▸ **Aufgabe**:
Bitte nennen Sie anhand des Textauszugs den Anteil der Berliner, der im September 2021 für die Enteignung von Deutsche Wohnen und Co. stimmte.

▸ **Textauszug**:
════════
Für das Event hätten sich die Veranstalter wohl keinen besseren Ort aussuchen können als einen Ort, der nach einer linken Vordenkerin benannt ist. Geplant wurde die Veranstaltung nämlich von der Initiative „Deutsche Wohnen und Co. enteignen“, deren Kritiker ihr vorwerfen, die Grundfesten der Marktwirtschaft zu erschüttern.

Nicht ohne Grund: Öffentlichkeitswirksam warb die Initiative dafür, große Wohnungsunternehmen zu vergesellschaften, und initiierte einen Volksentscheid. Ein bislang beispielloses Unterfangen, mit dem die Initiative einen großen Erfolg feierte. 56,4 Prozent der Berliner stimmten im September 2021 dafür, Deutsche Wohnen und Co. zu enteignen. Jetzt fordert gar die Industriegewerkschaft Bauen-Agrar-Umwelt (IG BAU) für eine Teilverstaatlichungen von Deutschlands beiden größten Wohnungskonzernen Vonovia und die Düsseldorfer LEG aus. Ziel sei eine Sperrminorität bei den Wohnungskonzernen, um den „Miet-Haien“ die Zähne zu ziehen, sagte Robert Feiger, Bundesvorsitzender der IG BAU.



Die Bürger haben gesprochen, doch die Probleme sind keinesfalls gelöst. Seit dem Volksentscheid ist kein einziges Unternehmen enteignet worden. Stattdessen tobt die Diskussion zwischen Befürwortern und Kritikern weiter. Wo steht Berlin ein Jahr nach dem Volksentscheid?
════════
▸ **Bereitgestelltes Material**:
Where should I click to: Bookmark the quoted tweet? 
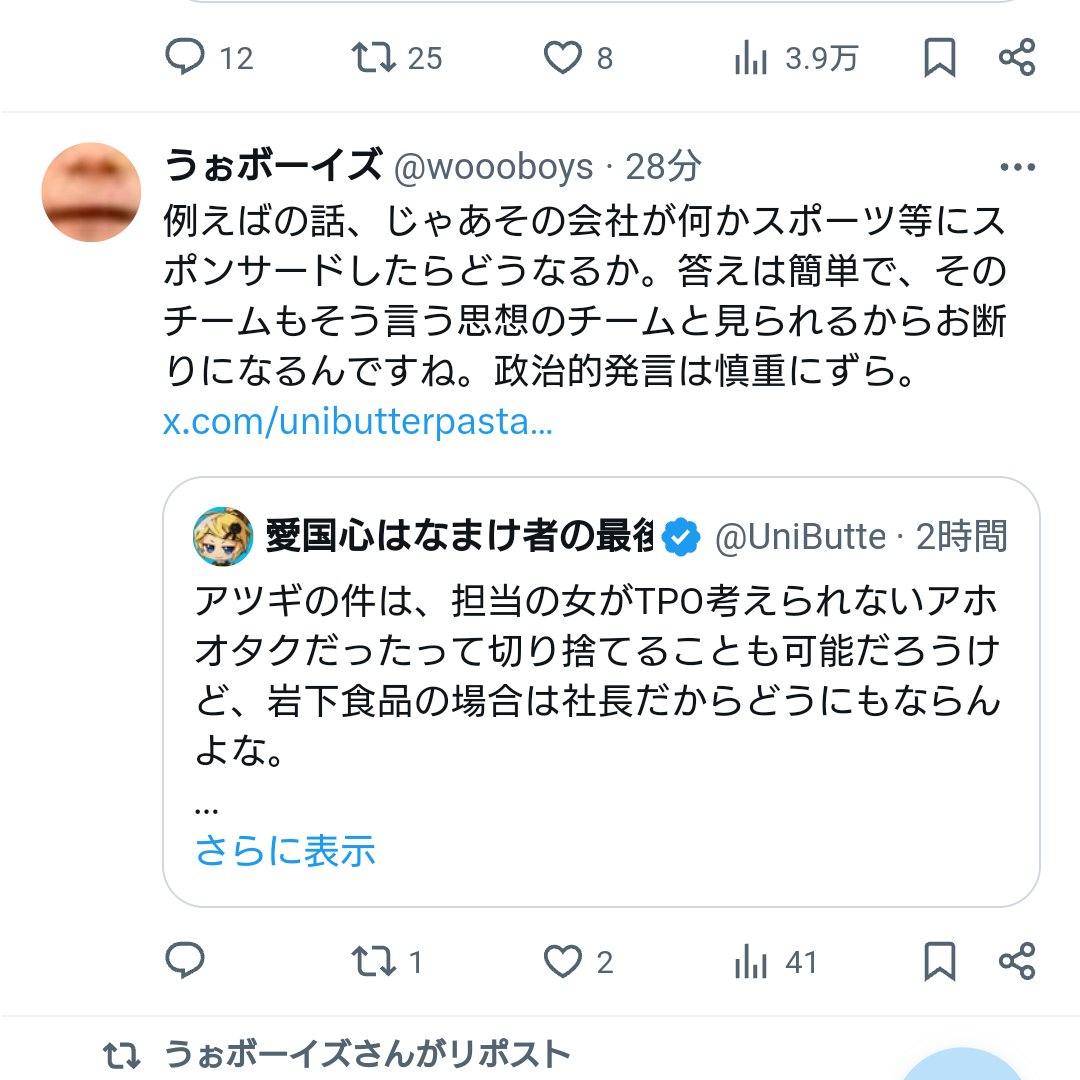[940, 962]
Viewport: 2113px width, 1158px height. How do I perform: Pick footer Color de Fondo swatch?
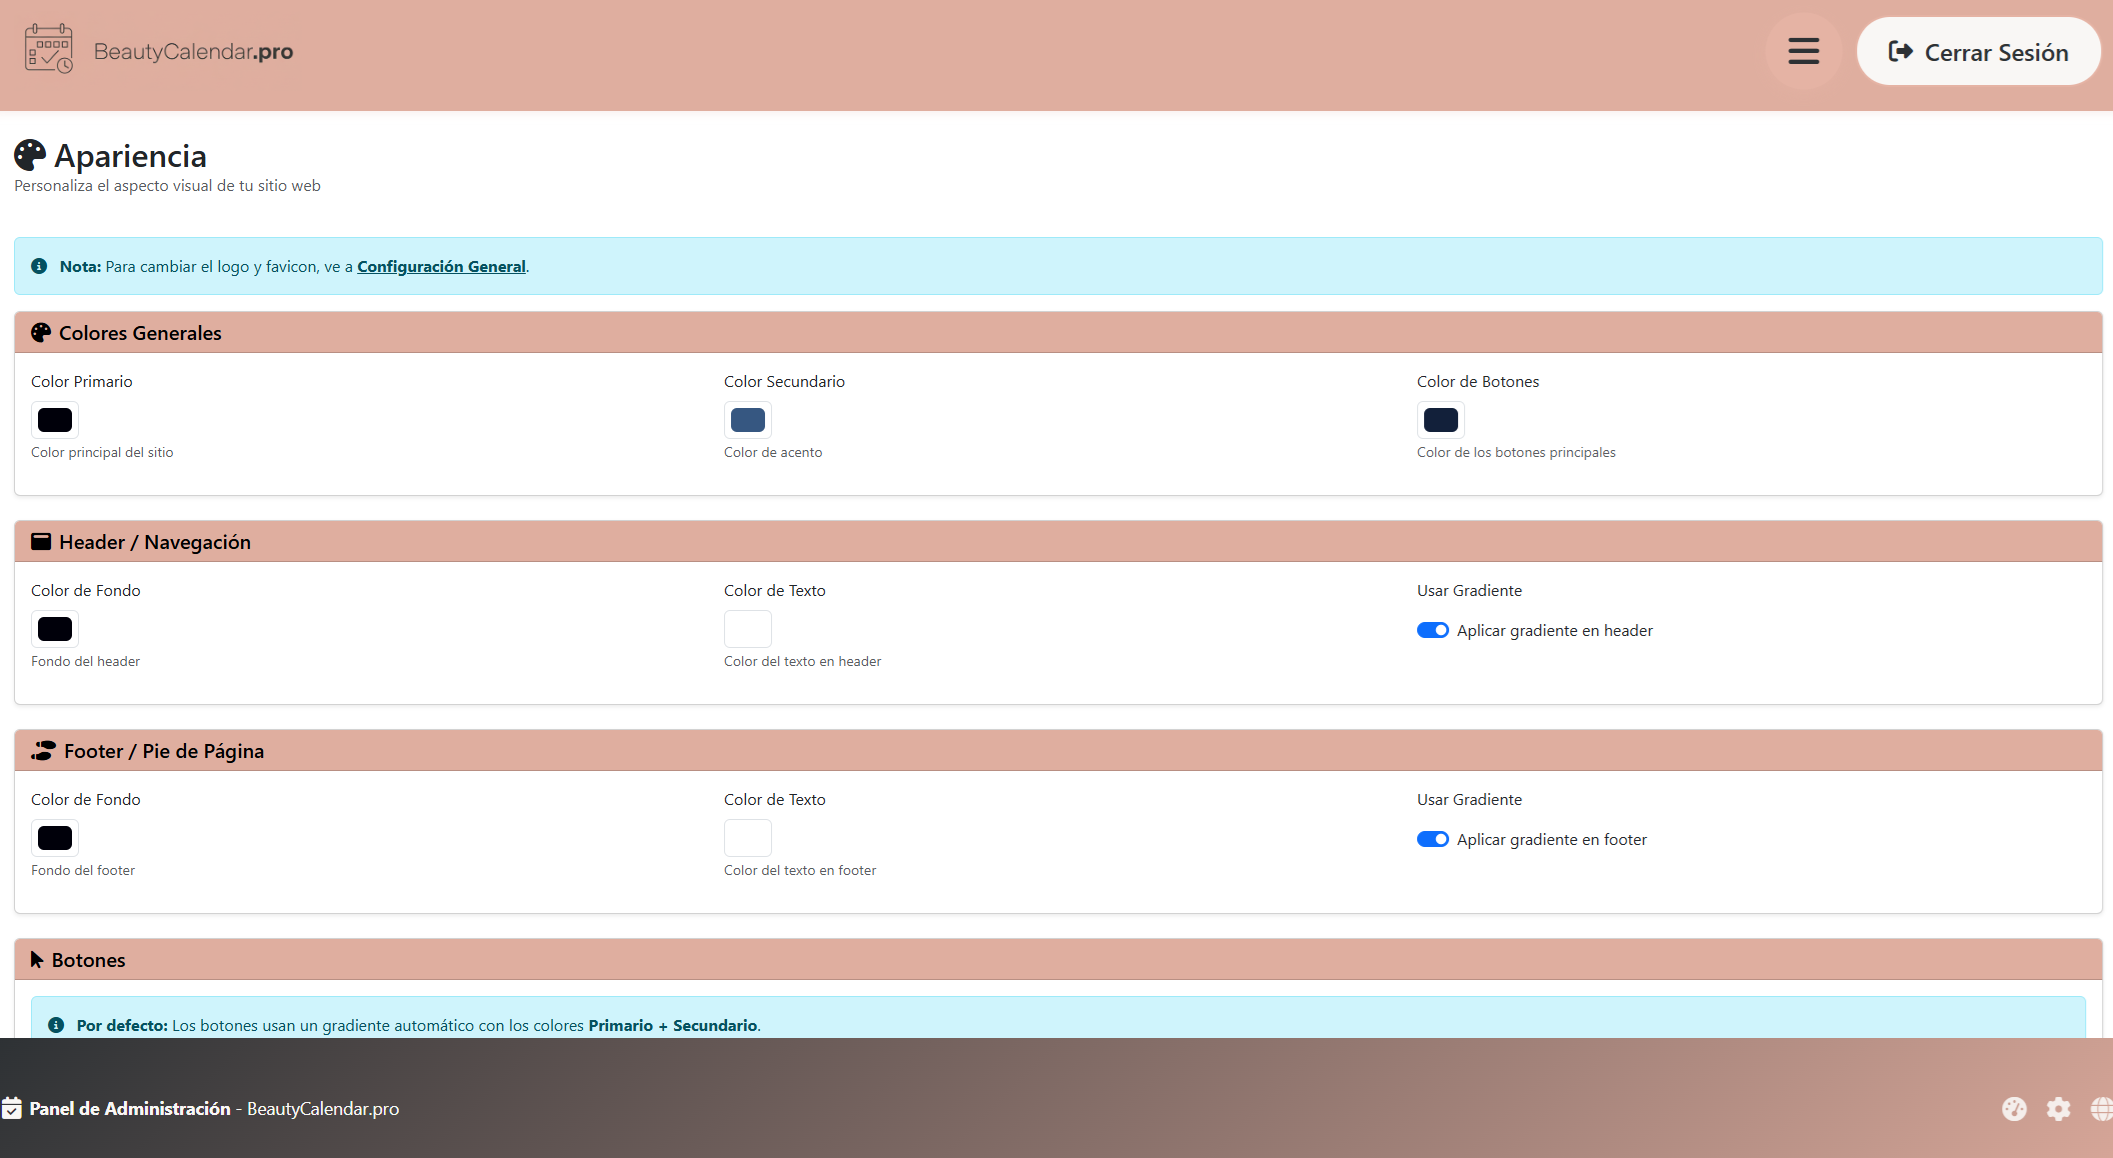[x=55, y=838]
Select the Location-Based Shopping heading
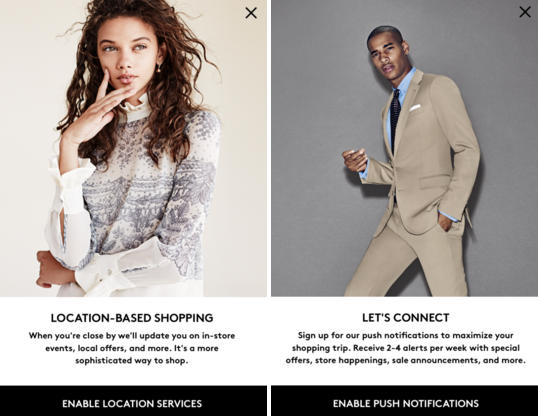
════════
▸ **Lösung**:
56,4 Prozent der Berliner stimmten dafür.